-- BEGIN DOCUMENT SECTION --

So if this is something that's valuable when reading or editing material, why not extend that to the final, rendered output?
To me, this smells of micro-optimization that's not well thought through: where are the boundaries between being able to edit vs being able to read? If we make every word be on a line by itself, you can use remove-line command in your editor, and diffs will automatically become word-diffs, and it would encourage writers to limit sentences to clearer sentences by fitting them into one ~50 line/word screen. By using double newlines, you can still keep "semantic" newlines too. Wouldn't that be appealing? "No" is what I would say.
I’ve always done similar. My initial writing is a disconnected jumble of sentence parts, sentences, more fleshed out paragraphs, etc just to get ideas out and they later get organized into something cohesive.
> are not shown to readers.
Sure they are, though the spec hides some readers behind other names like "editors, and other collaborators"
But also, have you never read the plain text / source of some markdown/other markup language written by someone else? Readme.md in its raw form?
And the spec explicitly applies to plain text, so it's self-contradictory as "the final rendered output" of plain text is... itself.
I like your extension of the term “readers” but I don’t think that’s the intended use for this matter. And if it were, would it be safe to assume that editors and other collaborators would consent to this standard?
> But also, have you never read the plain text / source of some markdown/other markup language written by someone else? Readme.md in its raw form?
That’s beside the point because the spec states "A semantic line break must not alter the final rendered output of the document.”
And I think you’re misinterpreting what “plain text” refers to here. Not .txt files exclusively, but the markup languages mentioned as well that are...plain text. The final rendered output of these kind of documents are not themselves.
The expectation is that the source of whatever flavor of plain text is not the final output.
If this practice offends you, don’t use it. This is a specification suggesting a practice for you* to use.
How have you been able to manage with hard-wrapped text elsewhere?
> And if it were, would it be safe to assume that editors and other collaborators would consent to this standard?

-- END DOCUMENT SECTION --
-- BEGIN RECORDS --

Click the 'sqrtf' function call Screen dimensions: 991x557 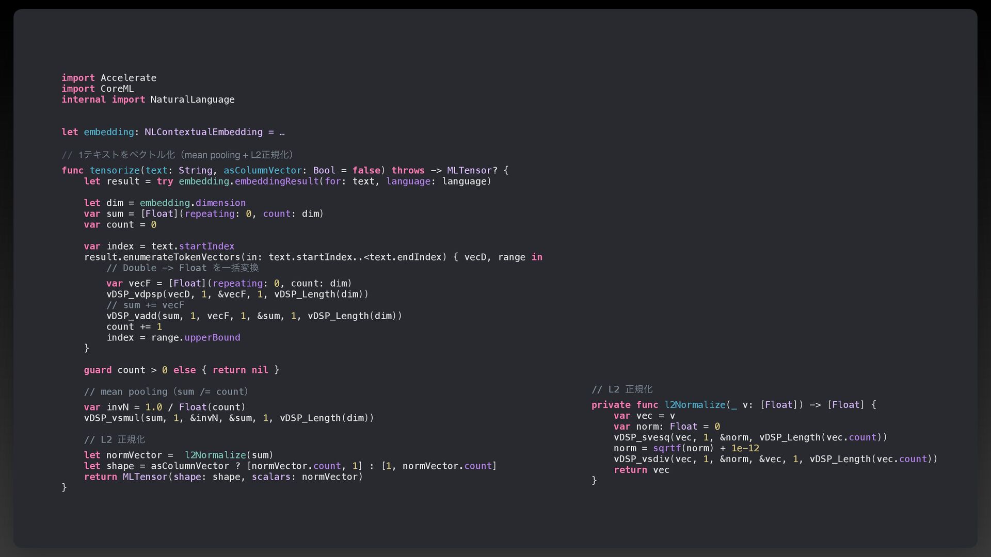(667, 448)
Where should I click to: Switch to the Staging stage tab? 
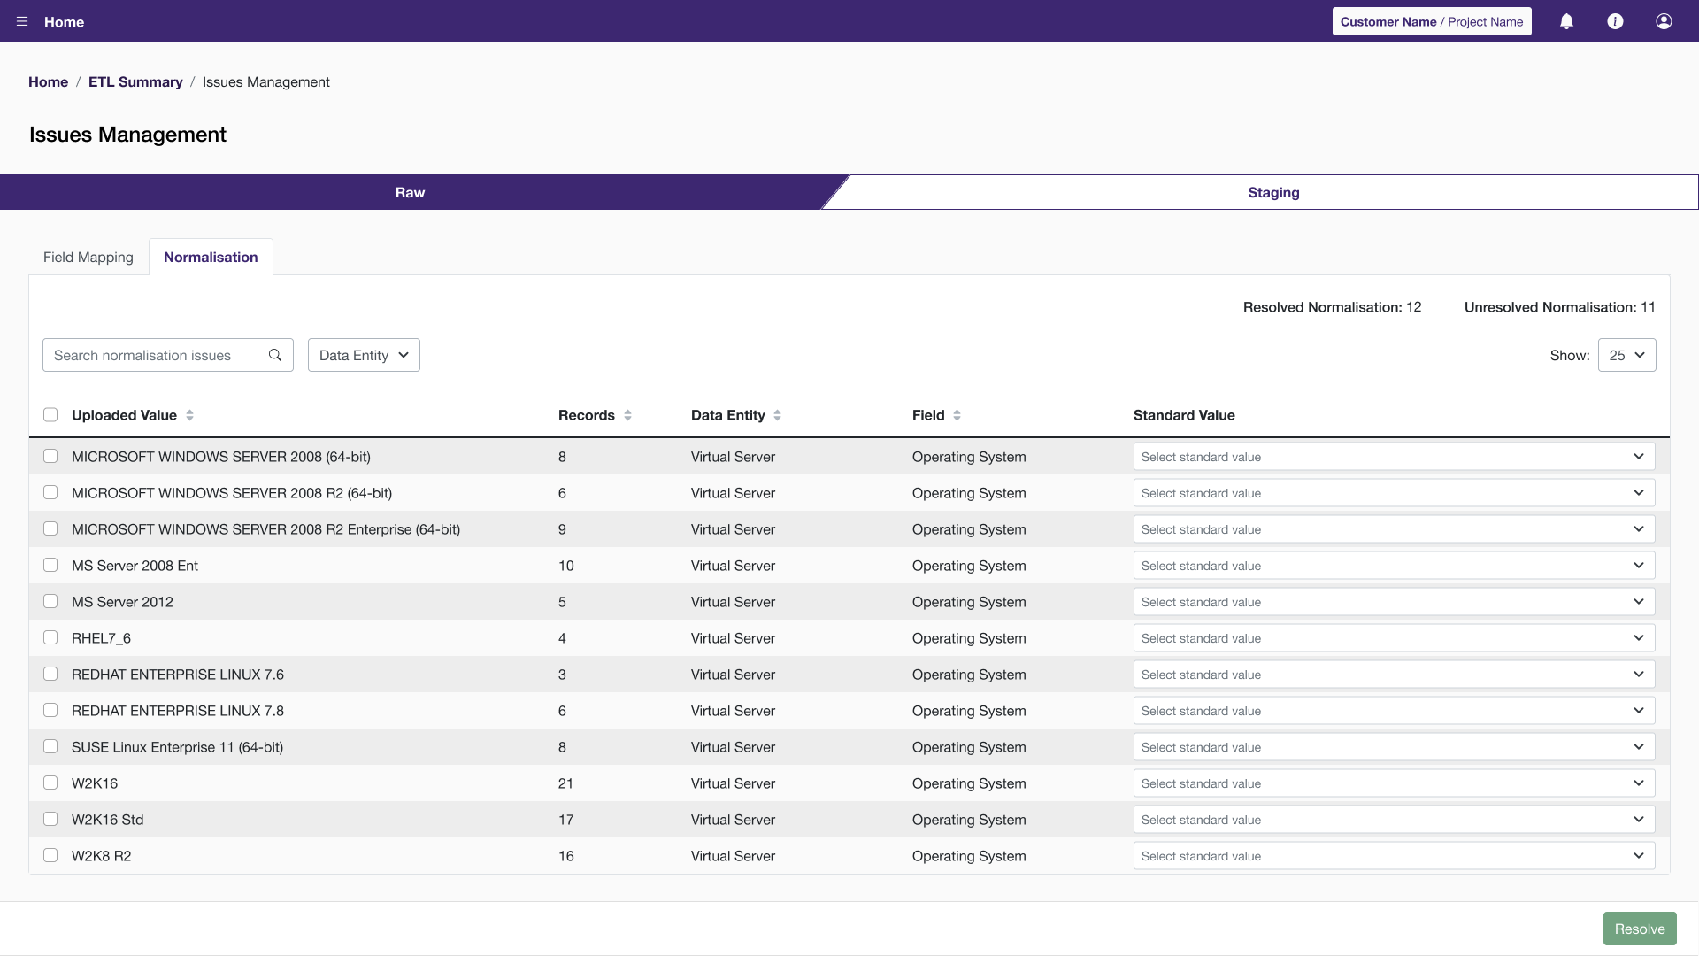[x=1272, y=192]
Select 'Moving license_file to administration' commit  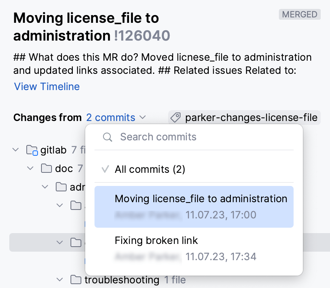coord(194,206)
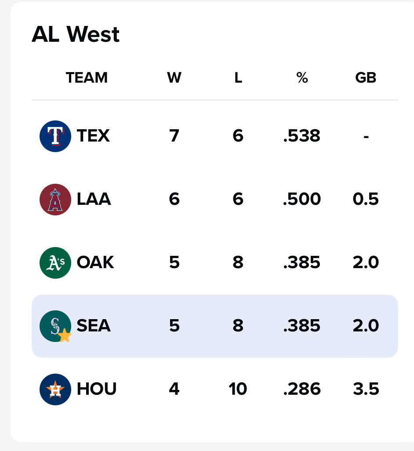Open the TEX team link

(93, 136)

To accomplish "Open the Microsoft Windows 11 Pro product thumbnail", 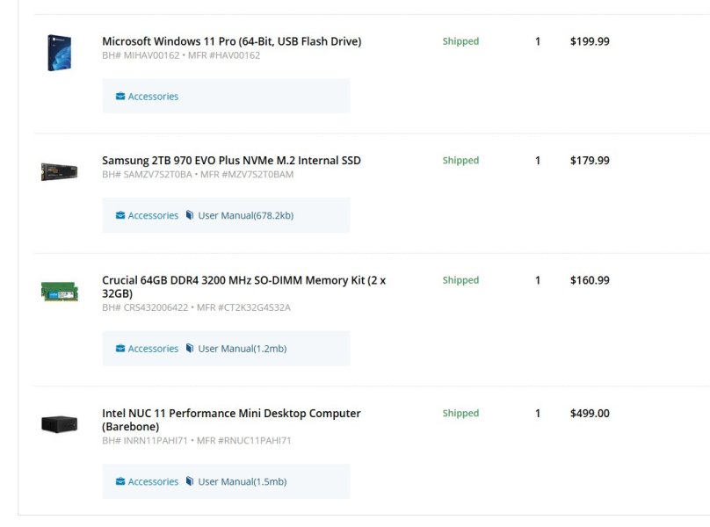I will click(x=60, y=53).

-- END RECORDS --

_THE TASKS_.
1. In the forum thread about semantic line breaks, what does the spec say a semantic line break must not alter?
2. Decide whether each statement agrees with the forum thread about semantic line breaks, answering yes or no and quoting the deciding words: (a) One commenter claims the spec hides some readers behind other names. (b) One commenter says "plain text" here refers only to .txt files. (c) One commenter says that putting every word on its own line would turn diffs into word-diffs.
3. From the forum thread about semantic line breaks, extract the part that opens with the words containing "And I think" and closes with "the final output.".

_ANSWERS_.
1. The final rendered output of the document.

2.
(a) Yes: "the spec hides some readers behind other names"
(b) No: "Not .txt files exclusively, but the markup languages mentioned as well"
(c) Yes: "diffs will automatically become word-diffs"

3.
And I think you’re misinterpreting what “plain text” refers to here. Not .txt files exclusively, but the markup languages mentioned as well that are...plain text. The final rendered output of these kind of documents are not themselves.
The expectation is that the source of whatever flavor of plain text is not the final output.